There are many benefits to be had from improving drainage in fields. Regardless of the crop or pasture being grown, too much soil moisture can hinder or reduce the performance of the yield. Timing is important when mole ploughing because the soil moisture is critical to the overall success of the operation. We have put together some tips that will enhance your mole ploughing activities and the outcome to make your agriculture more profitable.
Mole ploughing is widely used in New Zealand on heavy soils to improve the productivity of pasture and crops by creating water pathways through the field to permanent open or subsurface drains. This method of soil drainage is one of the most cost effective ways to overcome water logging issues with minimal disturbance to the surface and standing crops or pasture.
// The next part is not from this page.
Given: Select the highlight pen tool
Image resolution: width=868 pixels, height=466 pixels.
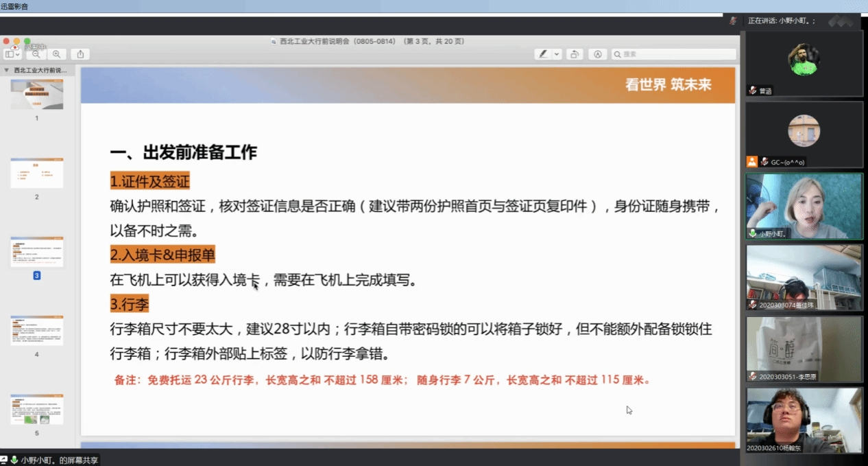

The long beams on the Rata Mole Plough produce a consistent gradient parallel to the surface, while the torpedo on the end of the blade directs the blade at a consistent depth. This provides the opening for the mole plug to expand the subsoil leaving a tunnel for the excess water to flow down, towards the main exit drain. The subsoil above the mole plug should be dry enough to avoid damage but give good traction and encourage upward fracturing to the surrounding soil.
Unlike conditions for subsoiling, the soil at the working depth of the torpedo needs to be sufficiently malleable, so that the plug successfully forms a secure channel through the clay. This process, done at the right time can see mole drains lasting for up to twenty years.
Mole drain channels deep enough to be in good clay, avoid damage by cultivators and spaced out evenly (approximately 1.8m apart) achieve good upward fracturing into surrounding soil and throughout the field.